Your assignment:
List all lines of the data containing the word "Prévenez".

Recorded data:
[Start of Attachment]

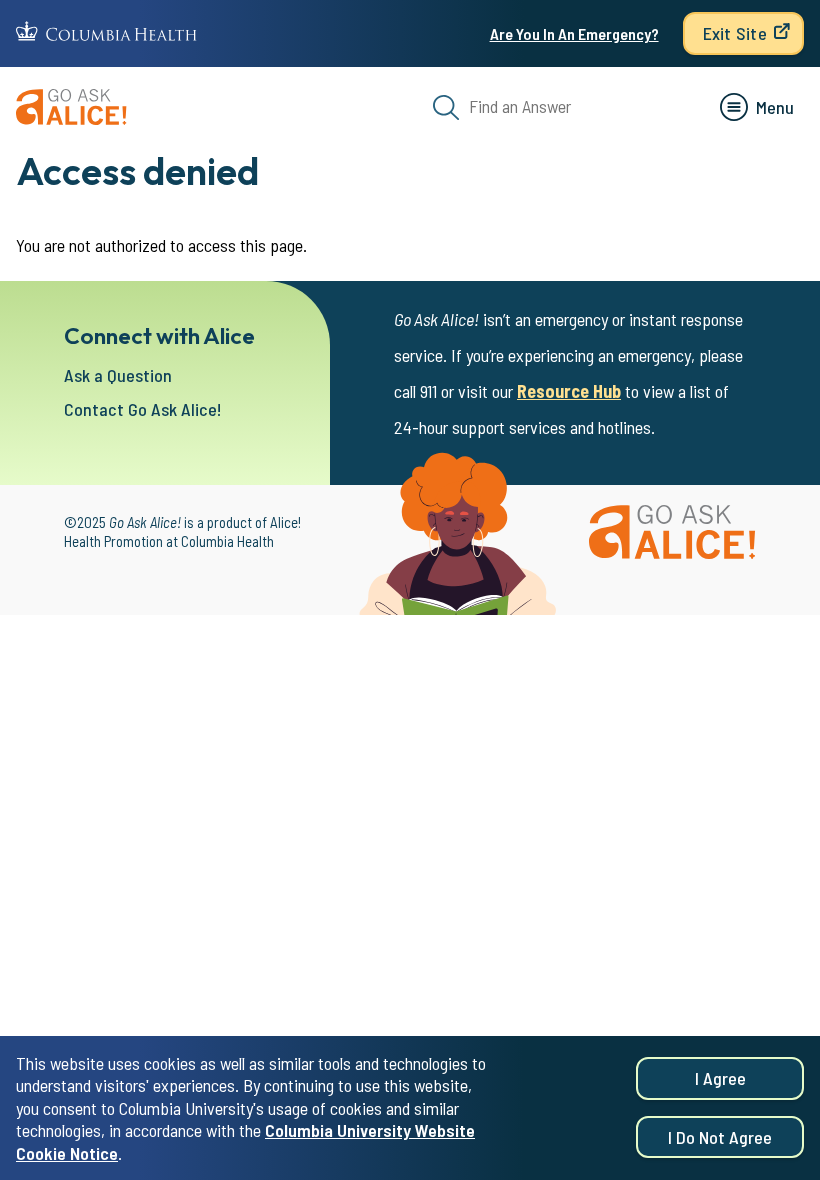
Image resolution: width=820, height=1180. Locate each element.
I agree (720, 1078)
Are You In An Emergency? (574, 33)
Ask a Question (118, 375)
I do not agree (720, 1137)
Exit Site (735, 33)
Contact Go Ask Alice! (143, 409)
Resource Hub (569, 391)
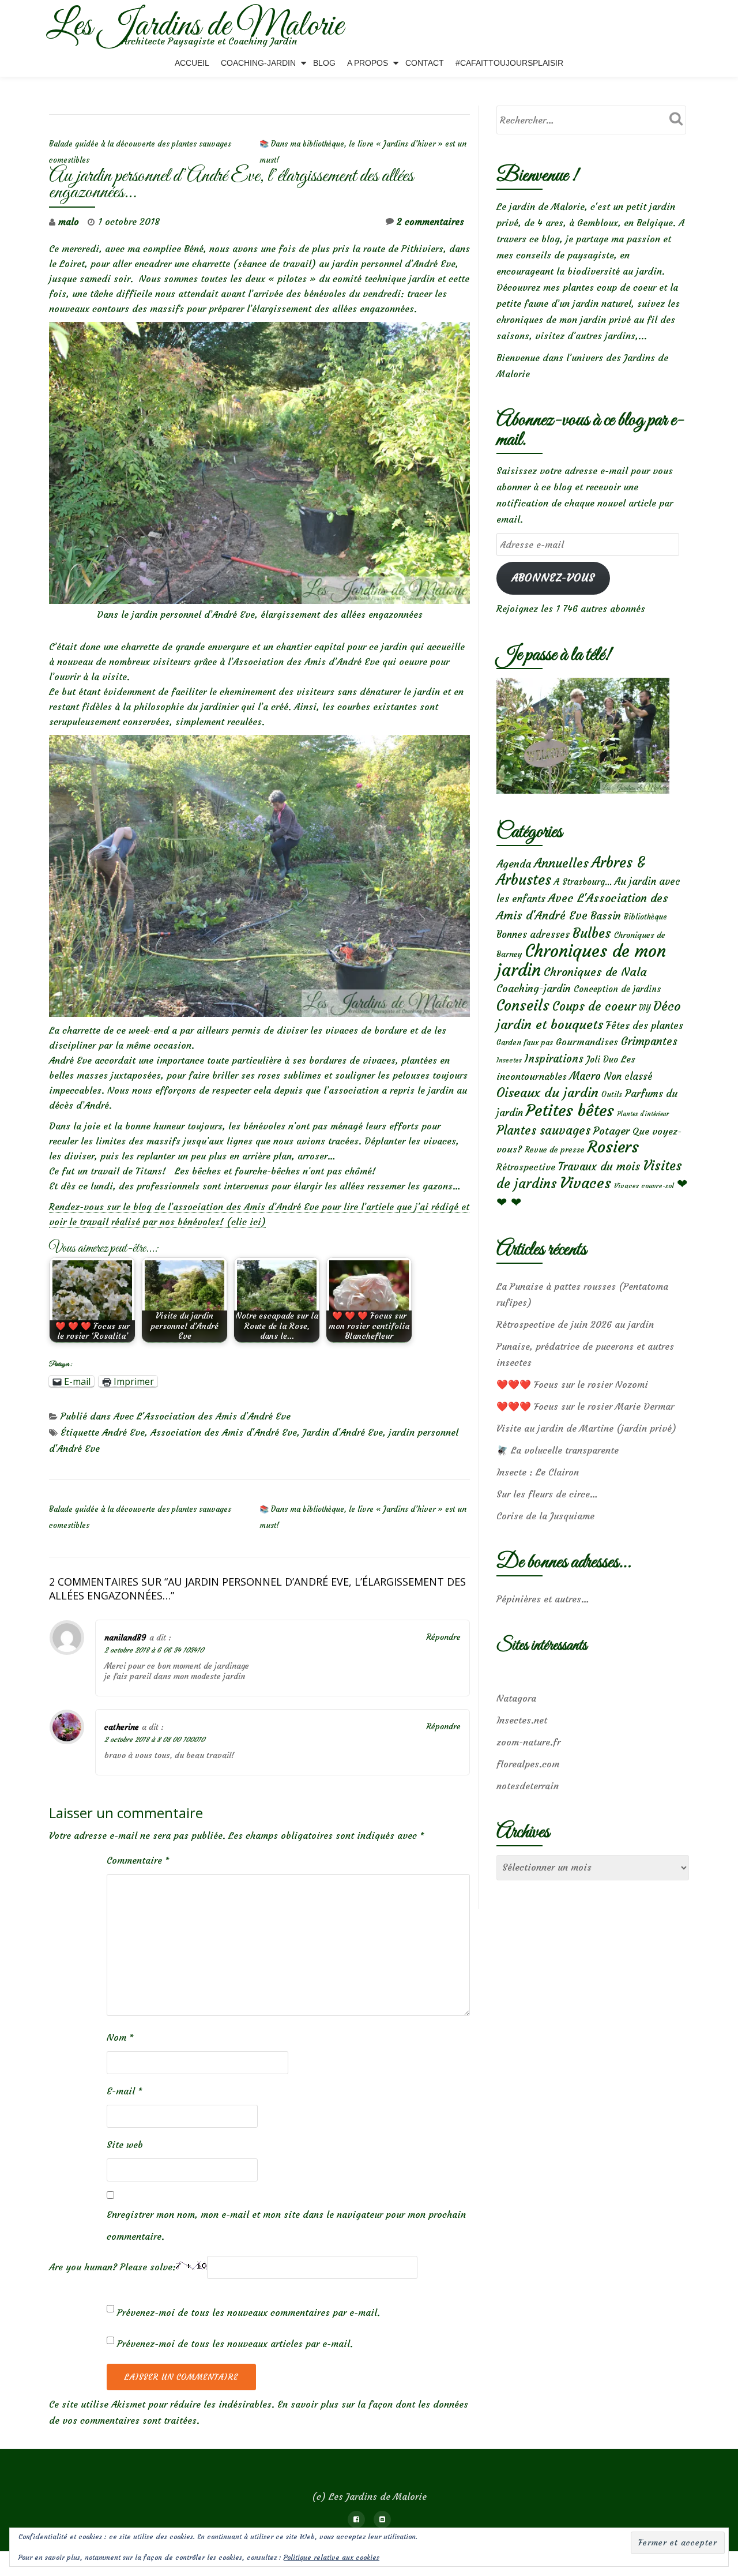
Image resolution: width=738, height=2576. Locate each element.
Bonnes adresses (533, 935)
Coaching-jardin (533, 988)
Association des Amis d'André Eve (223, 1432)
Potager (611, 1130)
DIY (644, 1008)
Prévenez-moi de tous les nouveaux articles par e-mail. (235, 2343)
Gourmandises (587, 1041)
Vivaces (585, 1182)
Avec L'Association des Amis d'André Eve (202, 1416)
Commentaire (138, 1860)
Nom (120, 2037)
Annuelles (561, 863)
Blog (324, 62)
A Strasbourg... (583, 881)
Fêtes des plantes (644, 1025)
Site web (125, 2144)
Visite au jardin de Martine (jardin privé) (586, 1428)
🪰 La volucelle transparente (557, 1450)
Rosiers (613, 1147)
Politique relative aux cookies (331, 2557)
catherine (121, 1727)
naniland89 (125, 1637)
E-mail (124, 2091)
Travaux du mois (599, 1166)
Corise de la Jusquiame (545, 1516)
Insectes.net (521, 1720)
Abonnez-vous (553, 577)
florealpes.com (527, 1764)
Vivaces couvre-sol (644, 1186)
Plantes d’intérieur (643, 1114)
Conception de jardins (617, 988)
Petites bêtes (570, 1111)
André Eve (123, 1432)
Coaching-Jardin (258, 62)
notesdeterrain (527, 1786)
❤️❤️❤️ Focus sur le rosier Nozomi (572, 1384)
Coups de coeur (594, 1006)
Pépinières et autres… (542, 1599)
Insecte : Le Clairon (537, 1472)
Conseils (522, 1005)
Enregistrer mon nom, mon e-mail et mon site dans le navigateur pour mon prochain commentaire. (286, 2225)
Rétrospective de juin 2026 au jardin (575, 1324)
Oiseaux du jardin (547, 1092)
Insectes (509, 1060)
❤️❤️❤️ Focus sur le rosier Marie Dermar (585, 1406)
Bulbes (592, 933)
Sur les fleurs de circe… (547, 1494)
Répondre (443, 1637)
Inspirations (554, 1058)
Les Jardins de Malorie (194, 26)
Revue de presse (555, 1149)
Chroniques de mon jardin (581, 960)
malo (68, 221)
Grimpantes (649, 1041)
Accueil (192, 62)
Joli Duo (602, 1059)
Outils (611, 1094)
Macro (585, 1076)
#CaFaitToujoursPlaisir (509, 62)
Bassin (605, 915)
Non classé (628, 1076)
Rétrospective (525, 1167)
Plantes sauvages (543, 1130)
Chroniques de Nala (595, 971)
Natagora (516, 1698)
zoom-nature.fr (528, 1742)
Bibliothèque (645, 917)
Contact (424, 62)
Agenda (513, 863)
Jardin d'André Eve (343, 1432)
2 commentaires (430, 221)
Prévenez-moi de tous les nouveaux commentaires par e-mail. (248, 2312)
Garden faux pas (524, 1042)
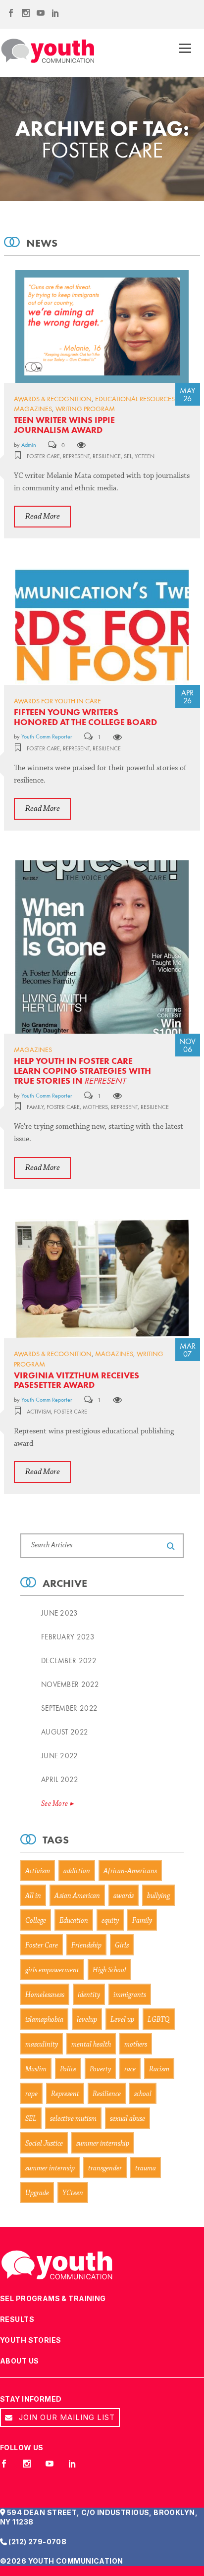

[End of Attachment]

Answer space:
Prévenez-moi de tous les nouveaux articles par e-mail. (235, 2343)
Prévenez-moi de tous les nouveaux commentaires par e-mail. (248, 2312)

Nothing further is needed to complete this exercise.